Thomas? No. Piazza? No. Sierra? Yes?
|By Matt Kane|
Now the Twins are set?
With Frank Thomas off the board after signing with the Oakland Athletics Jan. 25 and Mike Piazza heading to sunny San Diego four days later, Minnesota fans are scratching their heads wondering why the Twins didn’t make an effort to either of the future Hall of Famers.
A round of beers at the Metrodome could have covered the $500,000 base salary the A’s will pay Thomas (he could earn as much as $2.6 million with incentives) and Piazza’s $2 million seems well below what the 37-year-old’s career numbers are worth.
Nobody knows what Piazza and Thomas, also 37, will bring to their new teams after recent injury problems and a decline in productivity have pushed both players’ stocks down. But their value, especially to the power-starving Twins, is the threat they bring to a lineup.
No matter how old a guy is or what he has done lately, a career .300 hitter with 400 home runs is still a threat to any opposing pitcher. (Thomas has a career average of .307 with 448 home runs and Piazza’s career average is .311 with 397 home runs.)
But, instead, the Twins decide to sign 40-year-old Ruben Sierra, a career .268 hitter with 306 home runs to a minor league contract.
While he has come up with some big hits in his career, most recently a three-run home run off Twins reliever Juan Rincon in Game 4 of the 2004 Division Series, while with the New York Yankees, Sierra played in just 61 games last season for the Yankees, hitting .229 with four homers and 29 RBI.
By comparison, Thomas, who was hampered by injuries last season, finished with 12 home runs and 26 RBI in 34 games with the Chicago White Sox.
Early reports indicate the Twins will use Sierra as a veteran pinch-hitter off the bench, much the same way the Yankees used him.

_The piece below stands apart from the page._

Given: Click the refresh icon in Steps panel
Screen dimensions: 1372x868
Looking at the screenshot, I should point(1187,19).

One argument for Sierra over Thomas and Piazza is that he is a switch hitter. Thomas and Piazza are both right-handed hitters, something the Twins have a plethora of, especially at the designated hitter spot. But who really cares what side a guy hits from when he is 52 big flies away from 500 home runs like Thomas is. A feat the Metrodome has never hosted. And Piazza would give the Twins a third catcher on the big league roster, behind Joe Mauer and Mike Redman.
As for Sierra, the Twins get a player who was hyped as the next big thing when he came up with the Texas Rangers in 1986.

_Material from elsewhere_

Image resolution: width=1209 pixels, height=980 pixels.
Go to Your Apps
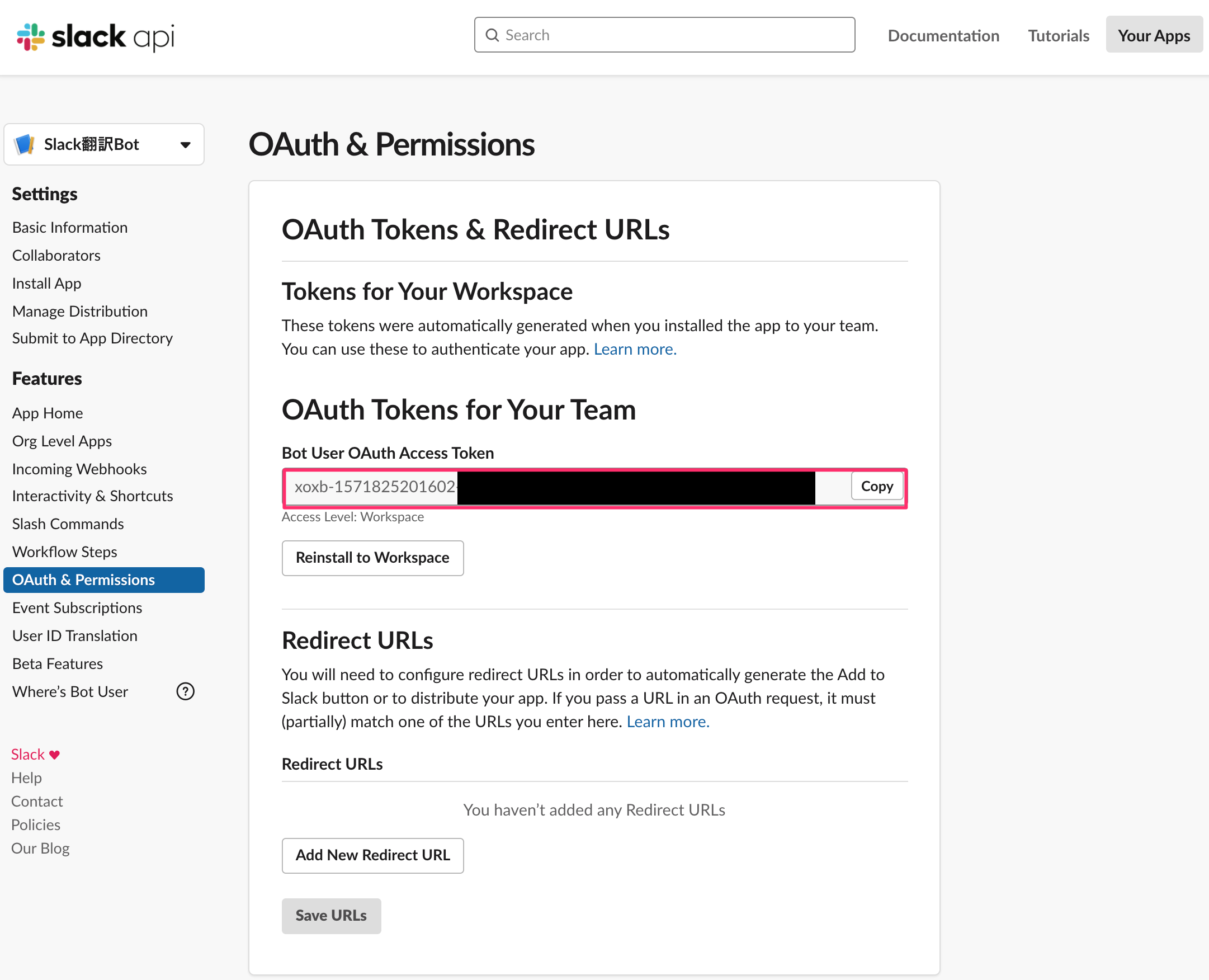(x=1154, y=35)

The invaluable five-tool player, Sierra did it all in his early seasons run, throw, hit, catch and hit for power but as his body bulged up, so did his injury problems.

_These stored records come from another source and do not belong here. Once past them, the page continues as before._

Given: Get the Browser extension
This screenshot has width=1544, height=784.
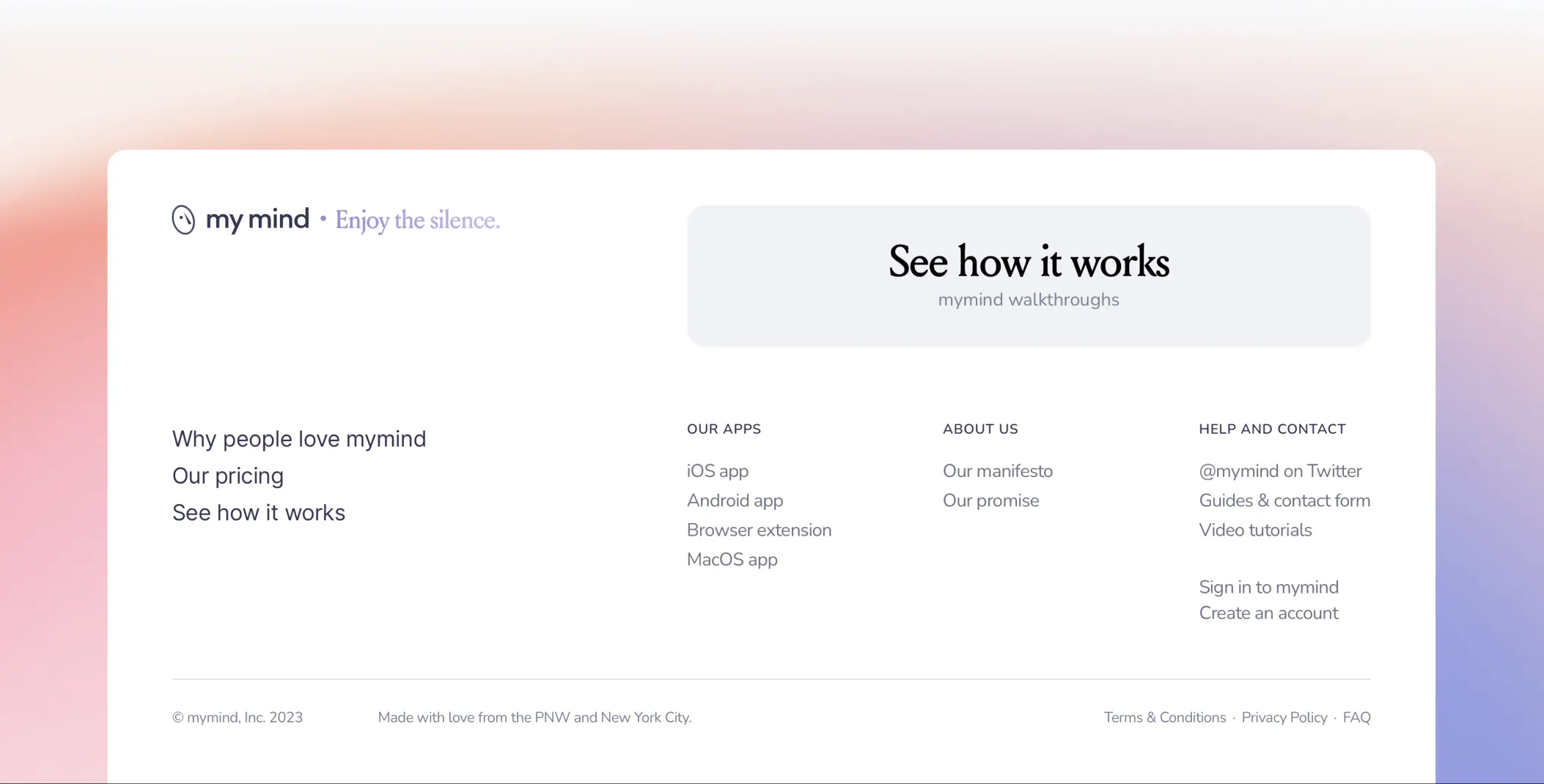Looking at the screenshot, I should tap(759, 530).
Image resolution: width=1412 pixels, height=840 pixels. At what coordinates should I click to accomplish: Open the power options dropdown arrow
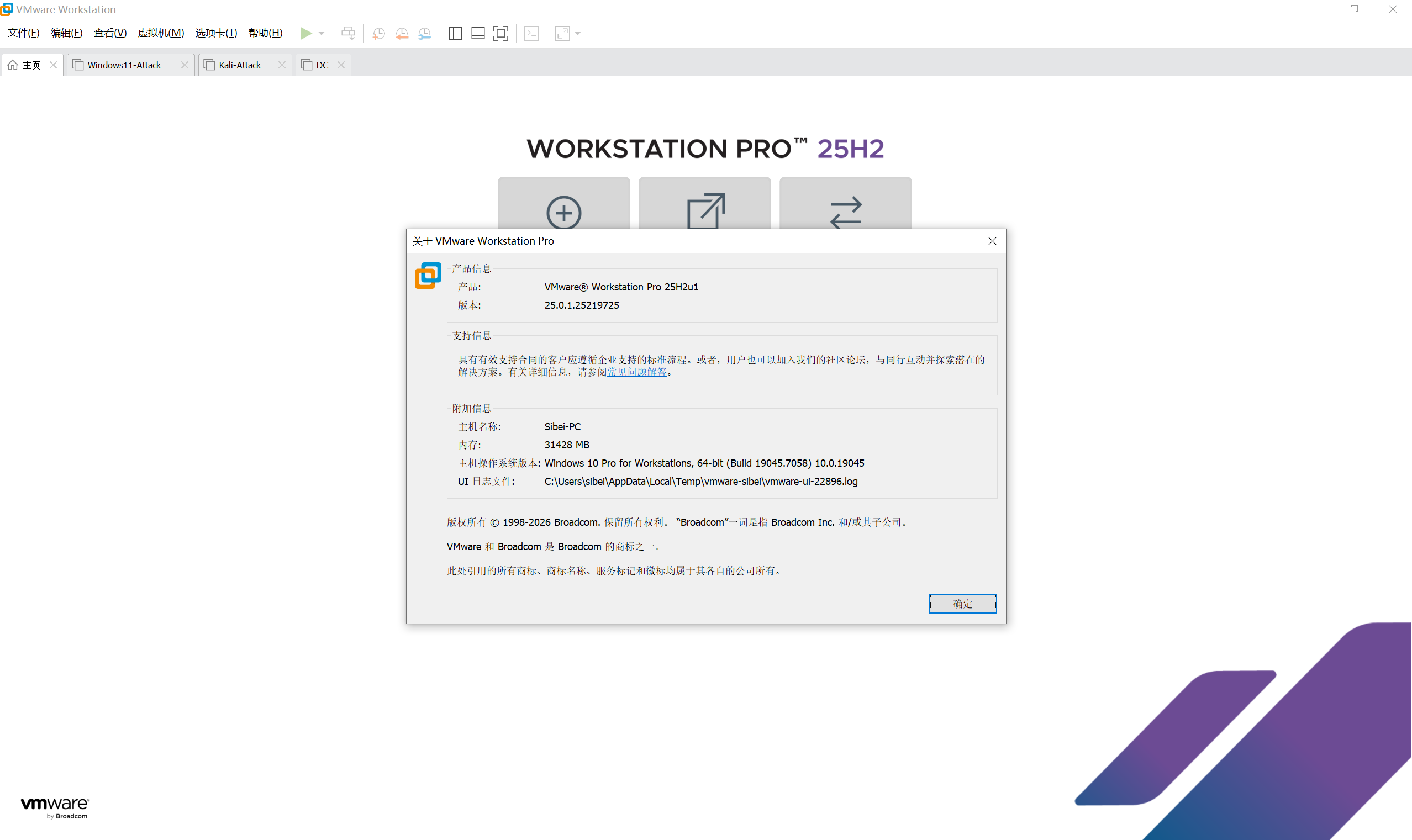tap(320, 33)
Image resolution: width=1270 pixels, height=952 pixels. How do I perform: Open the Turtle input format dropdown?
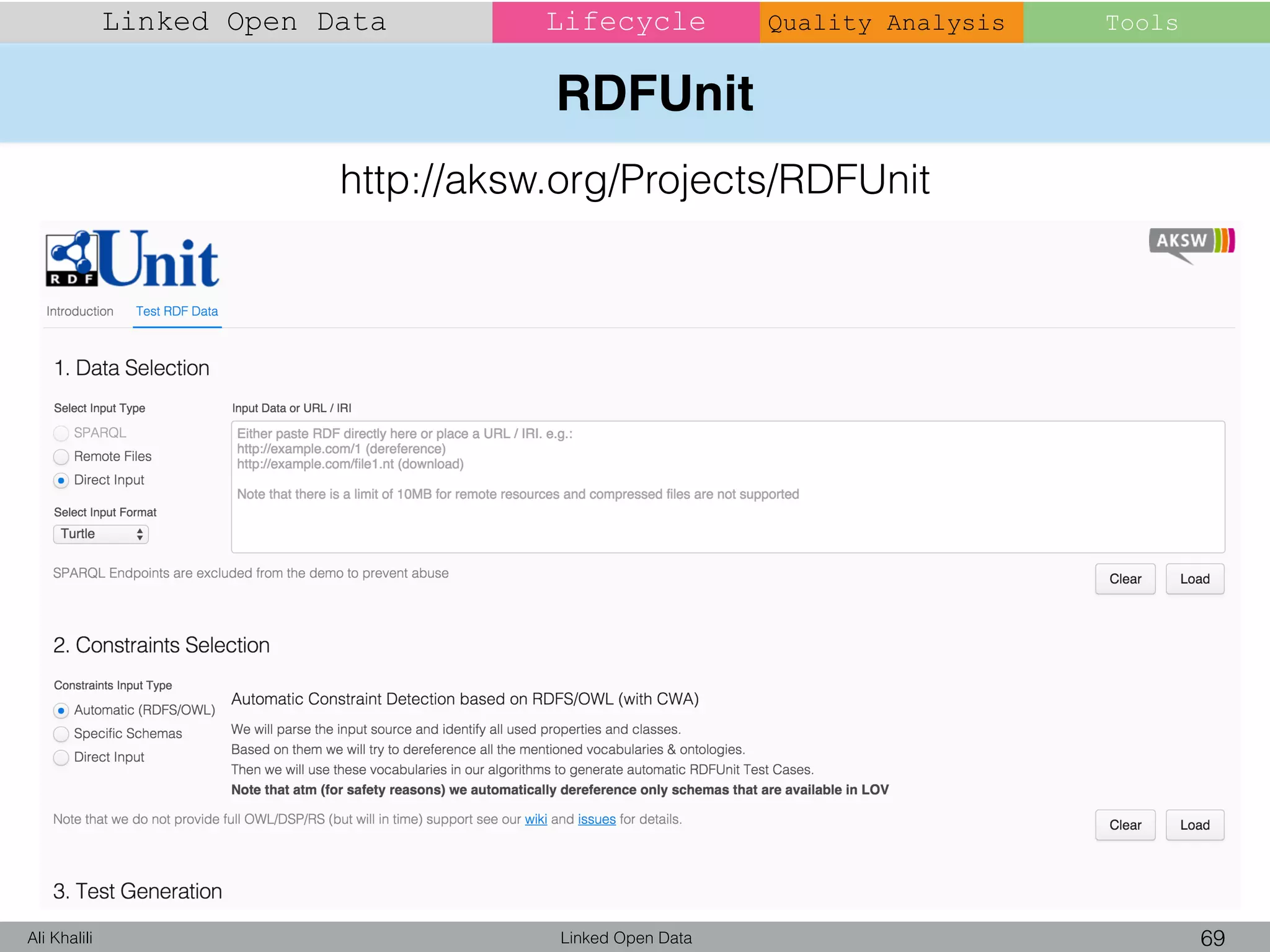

After playing in over 150 games in each season from 1987 to 1993 (he played in 113 as a rookie in 1986), Sierra has not done so since and has only one season of over 140 games played 1996 when he played in 142 with the Yankees (96) and Detroit Tigers (46).
Bringing him in as a pinch hitter, the Twins can’t expect Sierra to play in more than 100 games and it is doubtful he will be the difference maker in bringing the Twins another World Series.
So, as we Twins fans have done for the past 15 seasons, we will keep referring back to the 1991 World Series video and the 1987 before that when we want our fix of championship Twins. I think it’s about time to make a new video.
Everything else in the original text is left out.